What the task asks>
Given the records below, set each one down again exactly as it reads.

[Saved data entries]
------------------------------------------------------------------------

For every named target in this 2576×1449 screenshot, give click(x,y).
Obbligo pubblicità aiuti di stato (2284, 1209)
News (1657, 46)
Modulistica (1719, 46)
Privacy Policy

------------------------------------------------------------------------

Task solution>
For every named target in this 2576×1449 screenshot, give click(x,y).
Obbligo pubblicità aiuti di stato (2284, 1209)
News (1657, 46)
Modulistica (1719, 46)
Privacy Policy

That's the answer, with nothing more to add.